Table 3 lists the average CSIG, CBAK, and COVL scores for all test conditions. Consistent with the trend observed in Table 1 and Table 2, the proposed ResTCN+TFA significantly outperforms ResTCN in all three indicators and performs best among all models. Specifically, compared with ResTCN, the CSIG, CBAK and COVL of ResTCN+TFA under PSM training target are increased by 0.21, 0.12 and 0.18 respectively.

About Ali Cloud Video Cloud audio technology team

Ali Cloud Video cloud audio technology team, focusing on collection and playback – analysis – processing – transmission and other comprehensive audio technology, serving real-time communication, live broadcast, on-demand, media production, media processing, short and long video and other businesses. Through the combination of neural network and traditional signal processing, the company continues to polish the industry-leading 3A technology, deeply cultivate equipment management and adaptation, and qos technology, and continuously improve the live and real-time audio communication experience in various scenarios.


reference

[1] Y. Wang, A. Narayanan, and D. Wang, “On training targets for supervised speech separation,” IEEE/ACM Trans. Audio, speech, Lang. Process., vol. 22, no. 12, pp. 1849–1858, 2014.

[2] H. Erdogan, J. R. Hershey, S. Watanabe, and J. Le Roux, “Phase-sensitive and recognisation-Speech Separation using deep recurrent neural networks,” In Proc. ICASSP, 2015, pp. 708 — 712.

[3] R. I.-T. P. ITU, “862.2: Wideband extension to recommendation P. 862 for the assessment of wideband telephone networks and speech codecs. ITU-Telecommunicatio.
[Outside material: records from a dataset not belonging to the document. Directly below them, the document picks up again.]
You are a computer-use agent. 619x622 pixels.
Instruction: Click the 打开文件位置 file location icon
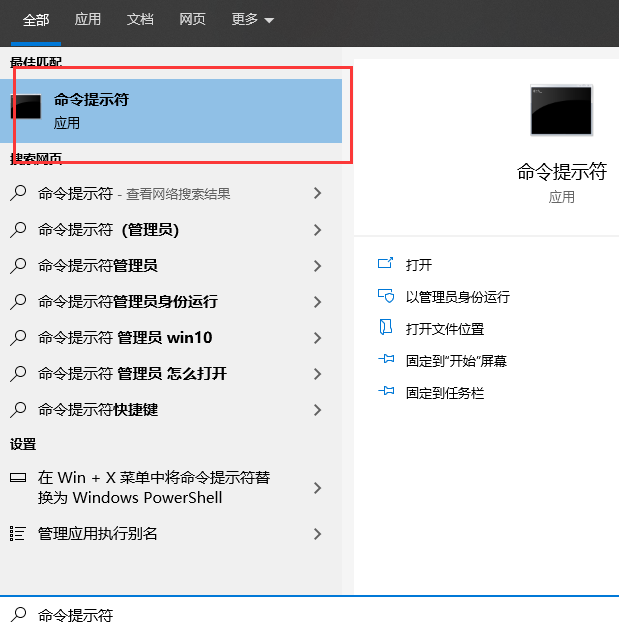(x=385, y=328)
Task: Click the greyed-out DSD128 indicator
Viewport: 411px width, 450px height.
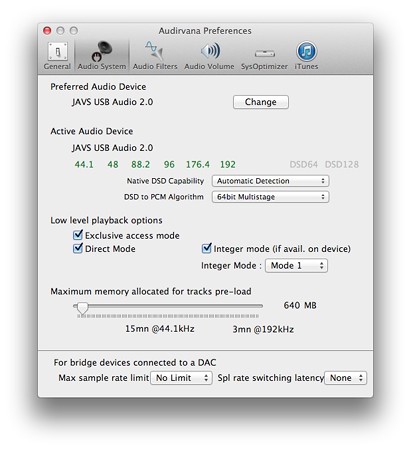Action: pos(342,164)
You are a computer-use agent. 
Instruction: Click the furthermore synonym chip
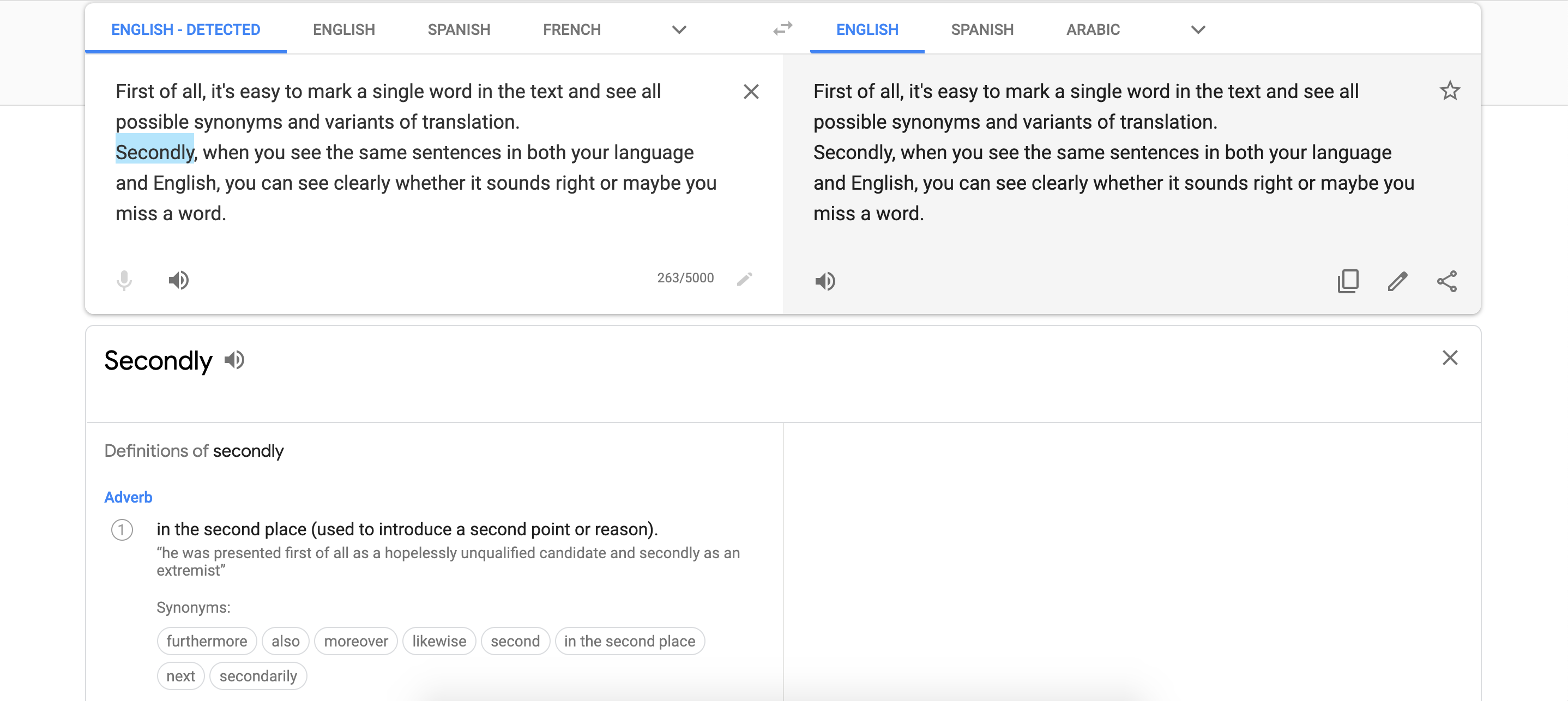pyautogui.click(x=206, y=640)
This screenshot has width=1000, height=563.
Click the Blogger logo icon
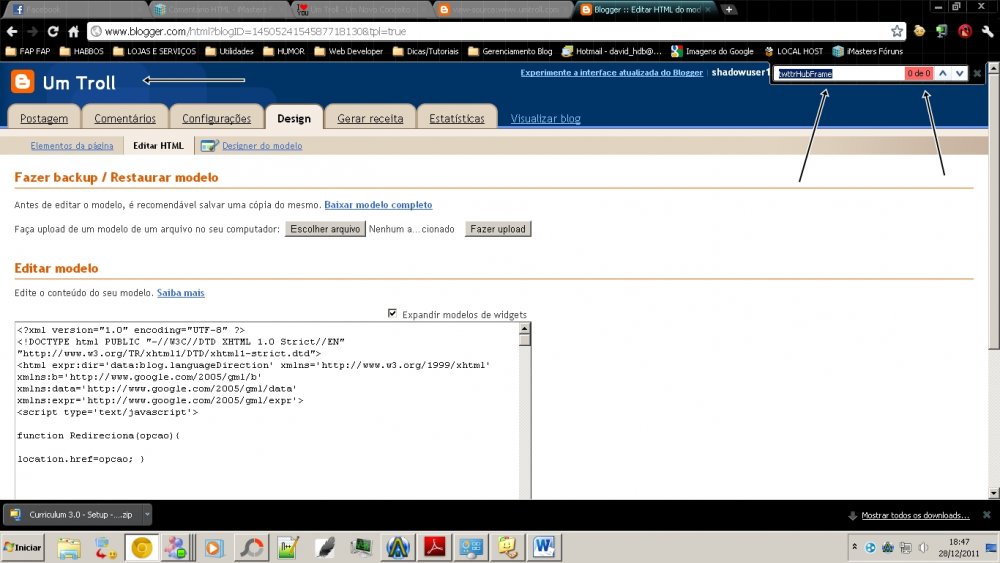coord(23,82)
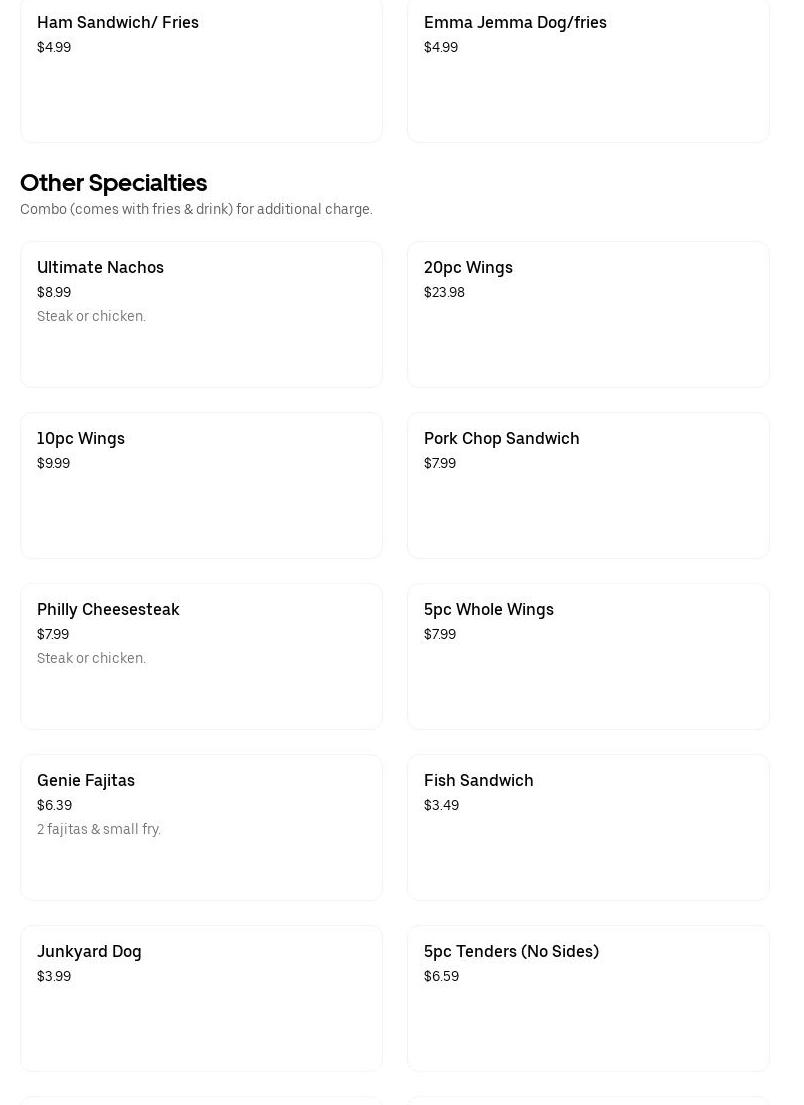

[4] J. Jensen and C. H. Taal, “An algorithm for predicting the intelligibility of speech masked by modulated noise maskers,” IEEE/ACM Trans. Audio, Speech, Lang.Process., Vol. 24, No. 11, pp. 2009 — 2022, 2016.

[5] Y. Hu and P. C. Loizou, “Evaluation of Objective Quality Measures for Speech Enhancement,” IEEE Trans. Audio, Speech, Lang. Process., Vol. 16, No. 1, pp. 229 — 238, 2007.


“Video cloud technology” your most noteworthy audio and video technology public account, weekly push from Ali Cloud front-line practice technology articles, here with the audio and video field first-class engineers exchange exchange. You can join ali Cloud video cloud product technology exchange group, and the industry together to discuss audio and video technology, get more industry latest information.